▸ ENTRIES SUPPLIED:
══════
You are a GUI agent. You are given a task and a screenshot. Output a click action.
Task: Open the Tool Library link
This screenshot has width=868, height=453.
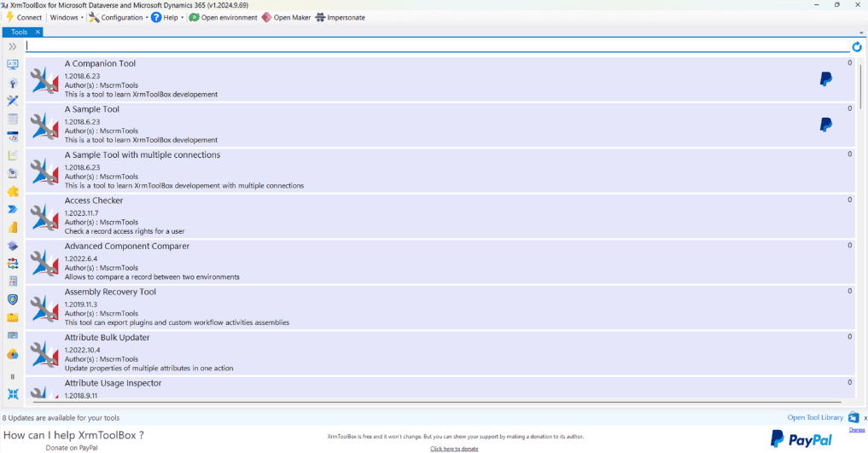[814, 417]
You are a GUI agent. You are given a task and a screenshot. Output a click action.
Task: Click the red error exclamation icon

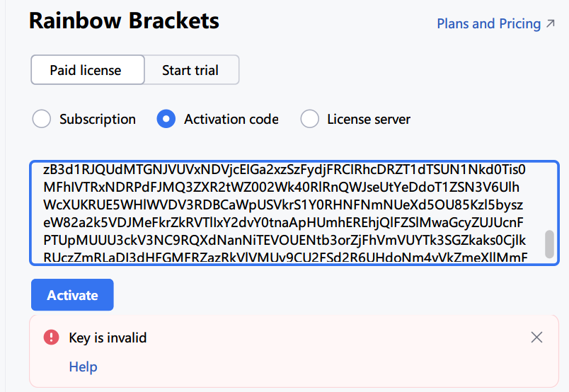pos(51,337)
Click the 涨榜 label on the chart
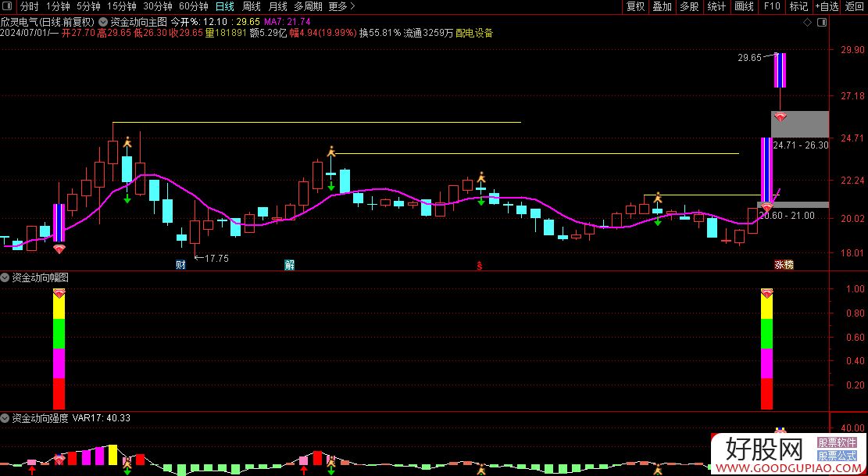 784,265

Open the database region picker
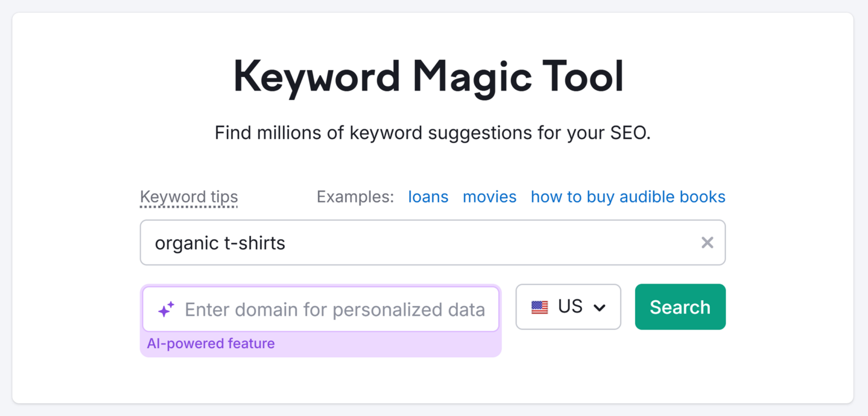(568, 307)
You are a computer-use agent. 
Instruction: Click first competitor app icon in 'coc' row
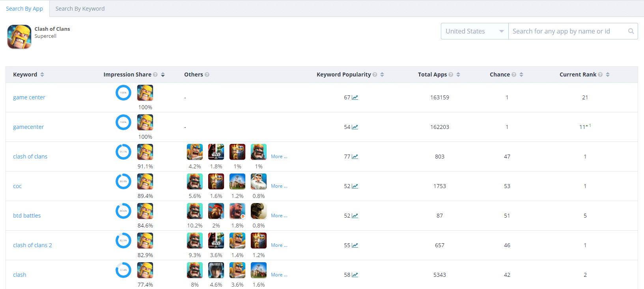[x=195, y=181]
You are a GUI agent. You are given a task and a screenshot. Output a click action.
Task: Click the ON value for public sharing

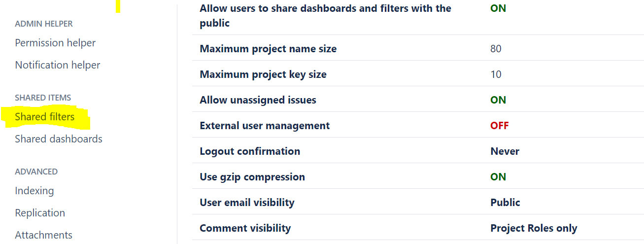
══════
Give the lines from the one containing "This screenshot has width=868, height=453." through the final line of the material again, exactly and in full, but without pictures.

▸ FINISHED TASK:
This screenshot has width=868, height=453.
[814, 417]
You are a GUI agent. You are given a task and a screenshot. Output a click action.
Task: Click the red error exclamation icon

pos(51,337)
Click the 涨榜 label on the chart
 784,265

Open the database region picker
(568, 307)
You are a computer-use agent. 
Instruction: Click first competitor app icon in 'coc' row
[x=195, y=181]
You are a GUI agent. You are given a task and a screenshot. Output a click action.
Task: Click the ON value for public sharing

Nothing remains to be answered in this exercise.